- [ACTIVITY]: For this exercise, write out every entry exactly and leave the pictures out.

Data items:
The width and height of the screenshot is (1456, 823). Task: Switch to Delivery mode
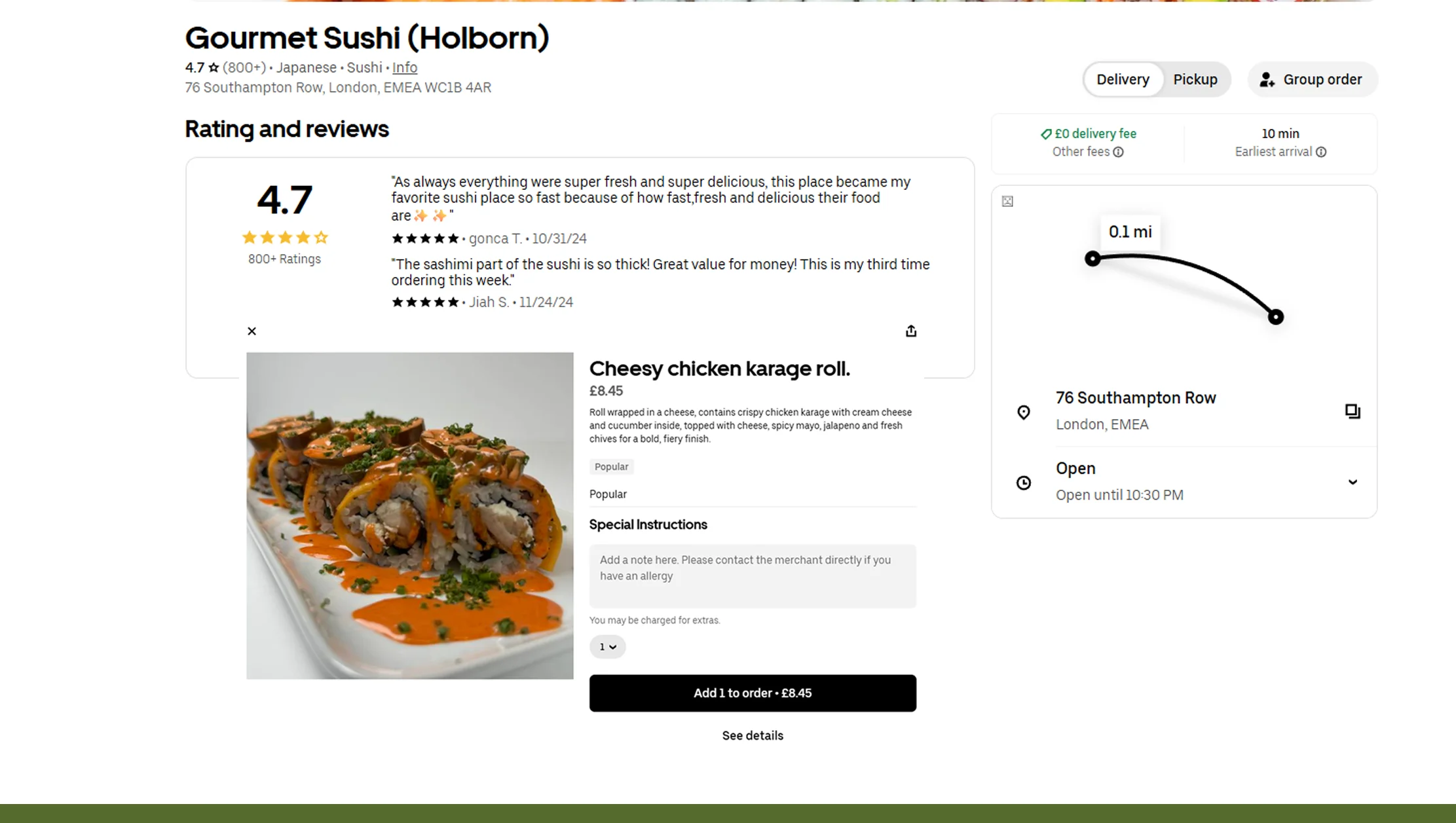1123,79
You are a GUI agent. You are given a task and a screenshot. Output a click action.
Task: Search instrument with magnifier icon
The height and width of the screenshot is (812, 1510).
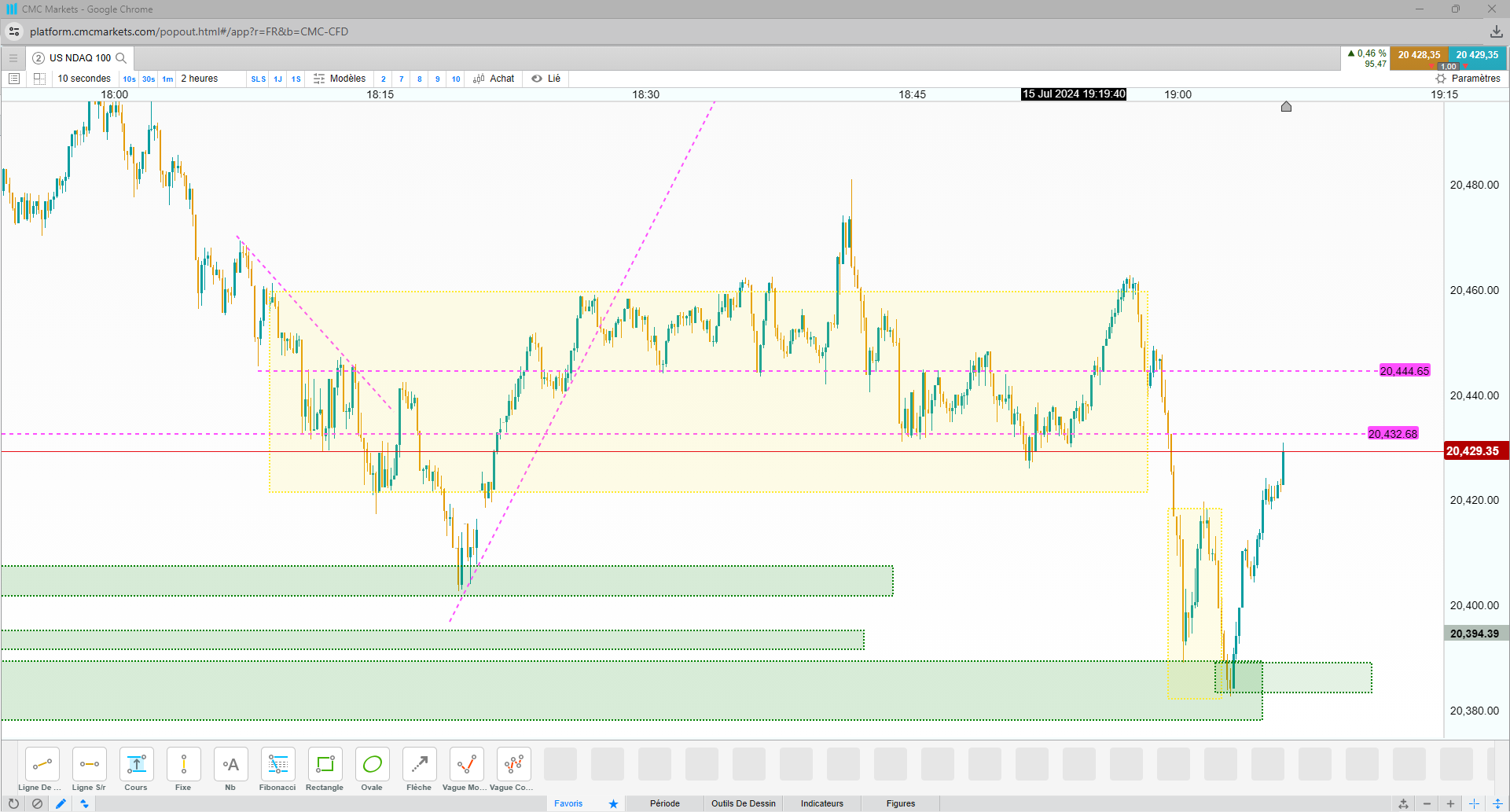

- [SOLUTION]:
The width and height of the screenshot is (1456, 823). Task: Switch to Delivery mode
1123,79
You are a GUI agent. You are given a task and a screenshot. Output a click action.
Task: Search instrument with magnifier icon
The height and width of the screenshot is (812, 1510).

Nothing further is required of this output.